Trecho do documento ::

......

Terceiro lugar, Tocantins. Querido Tocantins, que nós emancipamos aqui; nós, Constituintes, é que transformamos Tocantins num Estado. Nosso querido Tocantins, de que eu tenho título de cidadão, nós todos Constituintes recebemos o título de cidadão, vamos olhar com carinho essa questão!
E depois vem o nosso querido Paraná também.
Pela ordem, fica então: Pará, Minas, Tocantins, Paraná e São Paulo.
São Paulo, muitos dizem que foi considerado -- considerado, porque não foi de fato -- a capital do progresso do País, da evolução. E como é que São Paulo fica entre os cinco Estados que mais têm trabalhadores sob o regime de escravidão?
É preciso um mutirão nacional. Esse quadro não pode continuar.
Enfim, pela ordem, com frequências situadas, como eu dizia aqui, na faixa dos 15% a 9%. O Pará, 20%, a próxima faixa é de 15% e, depois, 9%.

......

Material ::

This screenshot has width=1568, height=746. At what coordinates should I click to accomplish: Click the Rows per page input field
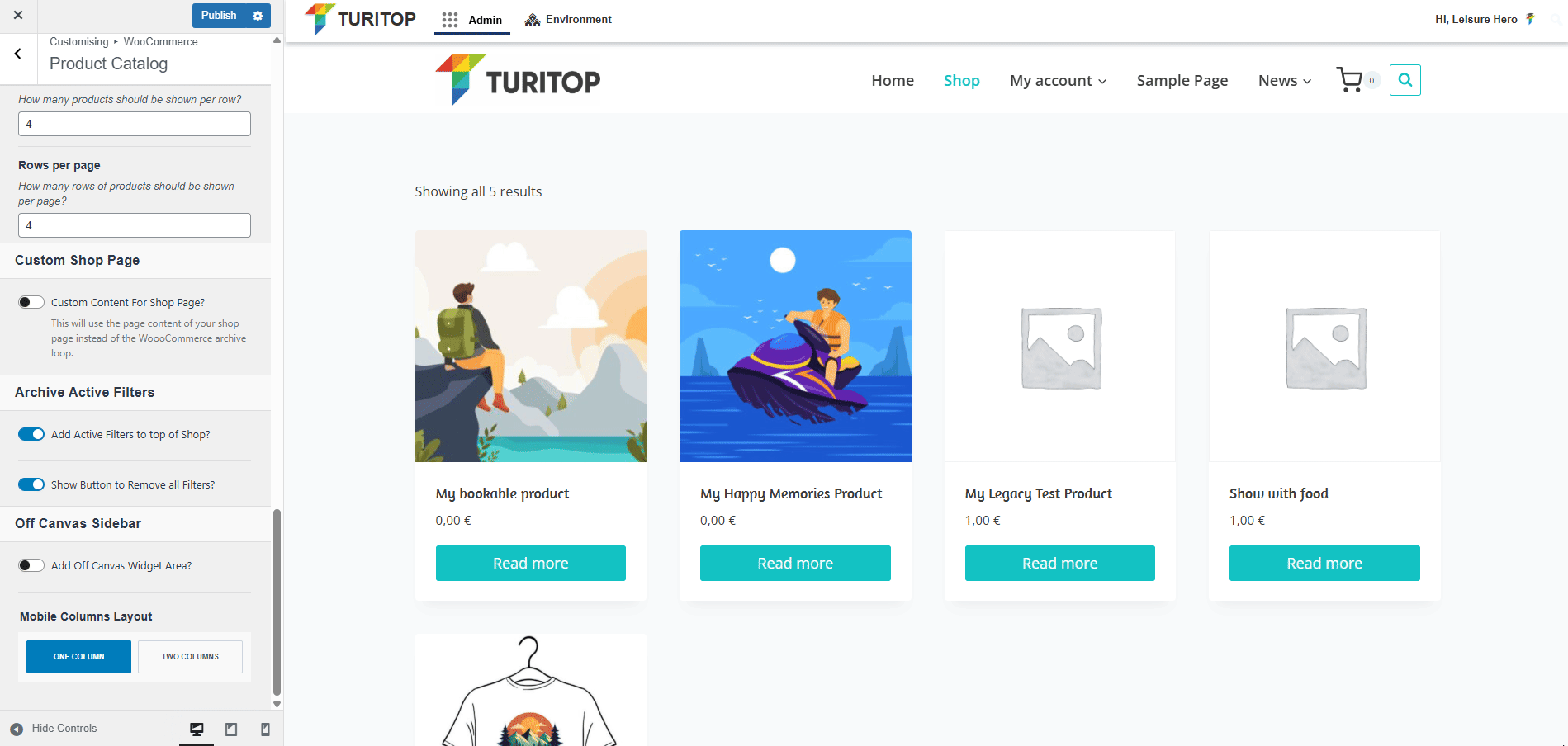click(x=135, y=225)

......

Tarefas ::
• A. De acordo com o trecho do documento, em que ordem aparecem os cinco estados citados?
• B. Por favor, transcreva do trecho do documento a parte que começa em "E depois vem" e vai até "e, depois, 9%.", incluindo essas palavras.

Respostas ::
• A. Pará, Minas, Tocantins, Paraná e São Paulo.

• B.
E depois vem o nosso querido Paraná também.
Pela ordem, fica então: Pará, Minas, Tocantins, Paraná e São Paulo.
São Paulo, muitos dizem que foi considerado -- considerado, porque não foi de fato -- a capital do progresso do País, da evolução. E como é que São Paulo fica entre os cinco Estados que mais têm trabalhadores sob o regime de escravidão?
É preciso um mutirão nacional. Esse quadro não pode continuar.
Enfim, pela ordem, com frequências situadas, como eu dizia aqui, na faixa dos 15% a 9%. O Pará, 20%, a próxima faixa é de 15% e, depois, 9%.